Orthogonal complement of a subspace

Let S be a subspace of \mathbb{R}^n. The orthogonal complement of S, denoted S^\perp, is the subspace of \mathbb{R}^n that contains the vectors orthogonal to all the vectors in S. If the subspace is described as the range of a matrix:

    \[ S = \{ Ax \: : \: x \in \mathbb{R}^n \}, \]

then the orthogonal complement is the set of vectors orthogonal to the rows of A, which is the nullspace of A^T.

Example: Consider the line in \mathbb{R}^3 passing through the origin and generated by the vector u = (1,2,3). This is a subspace of dimension 1:

    \[ S = \left\{ tu \: : \: t \in \mathbb{R} \right\} = \left\{ \left( \begin{array}{c} t \\ 2t \\ 3t \end{array} \right) \: : \: t \in \mathbb{R} \right\}. \]

To find the orthogonal complement, we find the set of vectors that are orthogonal to any vector of the form tu, with arbitrary t \in \mathbb{R}. This is the same set as the set of vectors orthogonal to u itself.
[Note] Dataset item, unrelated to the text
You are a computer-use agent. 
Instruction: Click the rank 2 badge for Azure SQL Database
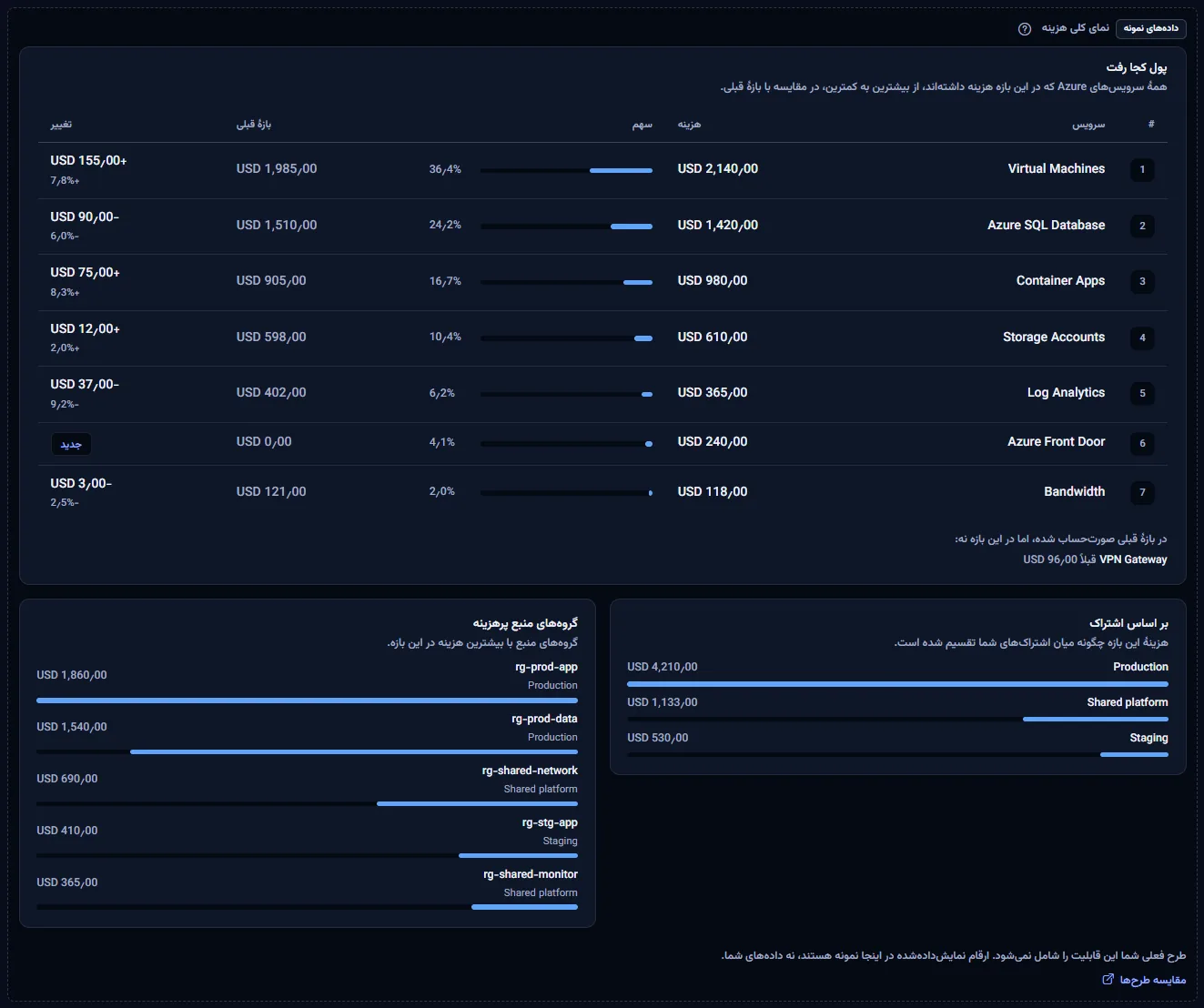pyautogui.click(x=1142, y=226)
So, we solve for u^T x = 0 with x \in \mathbb{R}^3:

    \[ x_1 + 2 x_2 + 3x_3 = 0. \]

This is equivalent to x_1 = -2x_2-3x_3. This equation characterizes the elements of the orthogonal complement S^\perp, in the sense that any x \in S^\perp can be written as

    \[ x = \left( \begin{array}{c} -2\alpha - 3\beta \\ \alpha \\ \beta \end{array} \right) = \alpha u + \beta v, \]

for some scalars \alpha, \beta, where

    \[ u = \left( \begin{array}{c} -2 \\ 1 \\ 0 \end{array} \right), \quad v = \left( \begin{array}{c} -3 \\ 0 \\ 1 \end{array} \right). \]

The orthogonal complement is thus the span of the vectors u, v:

    \[ S^\perp = \textbf{span}(u,v). \]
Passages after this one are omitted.